EXTRACTED INFORMATION:
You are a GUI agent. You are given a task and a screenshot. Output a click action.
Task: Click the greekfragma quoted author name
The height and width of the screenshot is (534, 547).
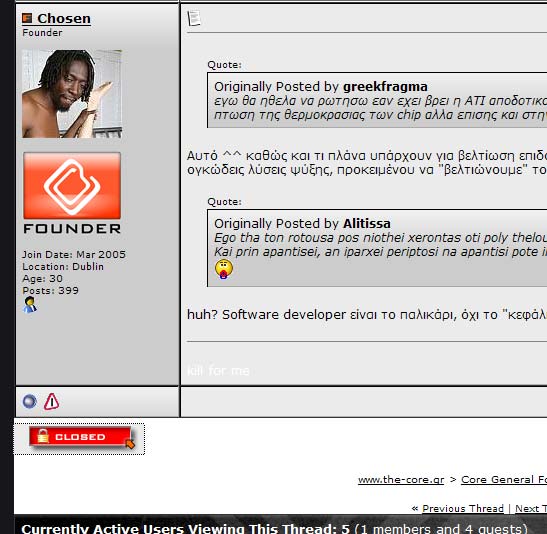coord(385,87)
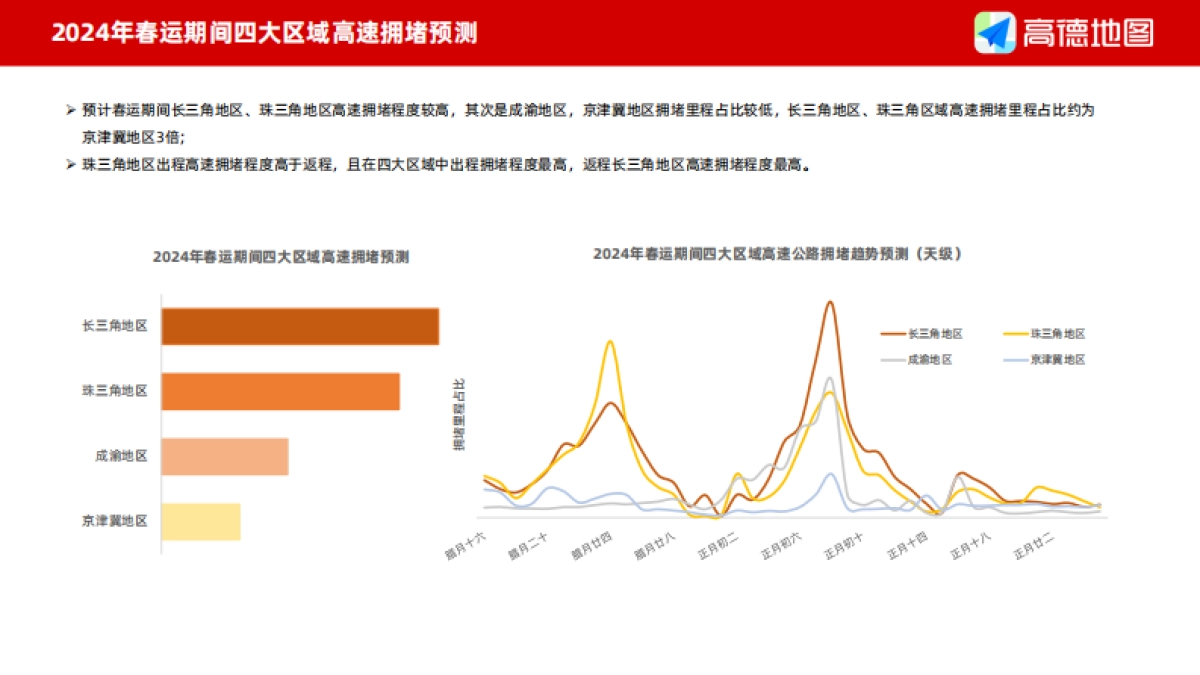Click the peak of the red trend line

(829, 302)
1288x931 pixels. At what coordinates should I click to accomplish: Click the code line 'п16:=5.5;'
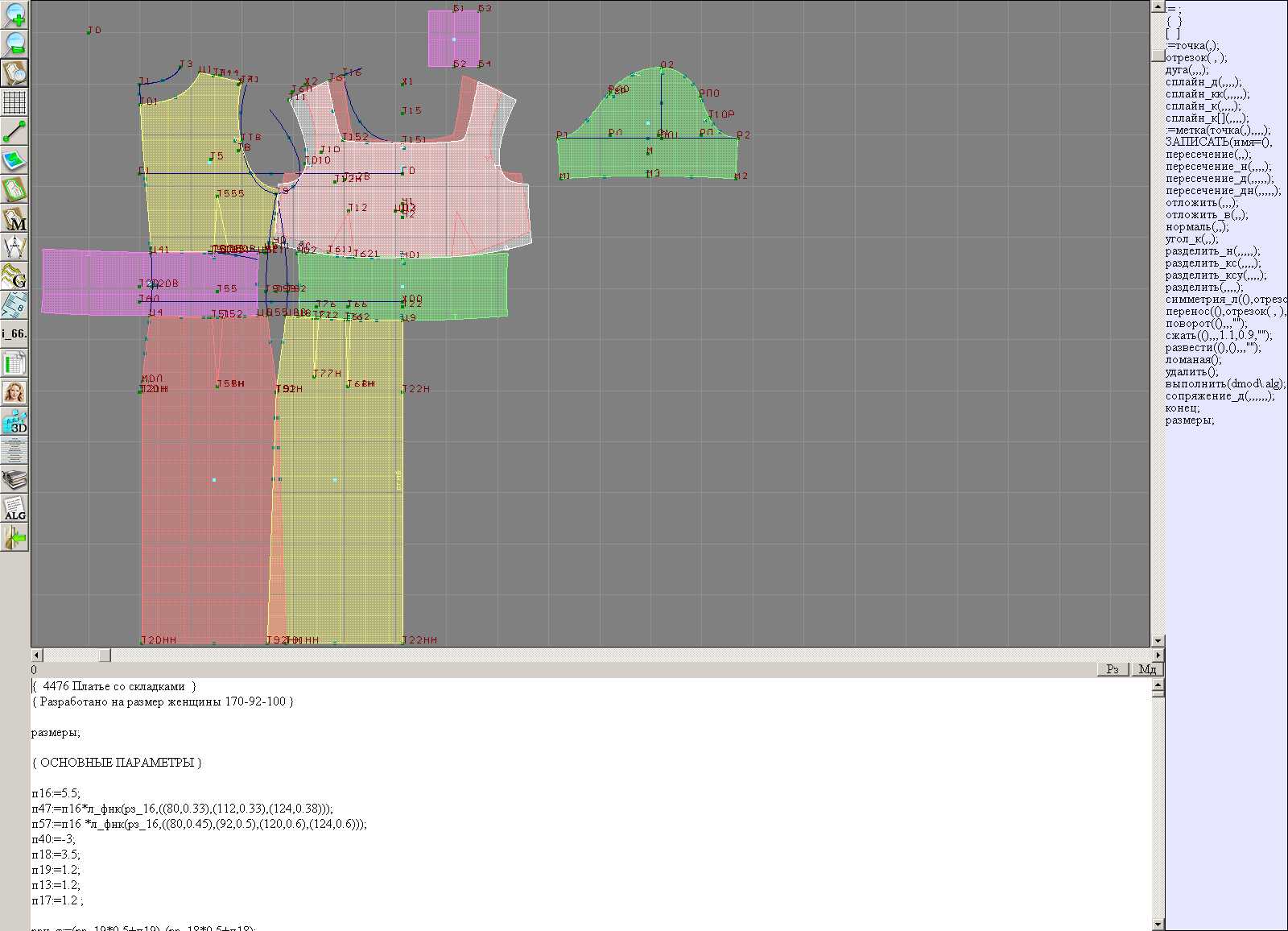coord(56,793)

INSTRUCTIONS TO FOLLOW:
Here the job is to print all the data exactly, skipping any image.

WRITTEN RESPONSE:
You are a GUI agent. You are given a task and a screenshot. Output a click action.
Task: Click the greekfragma quoted author name
The height and width of the screenshot is (534, 547).
coord(385,87)
Click the peak of the red trend line

(829, 302)
1288x931 pixels. At what coordinates should I click to accomplish: Click the code line 'п16:=5.5;'
coord(56,793)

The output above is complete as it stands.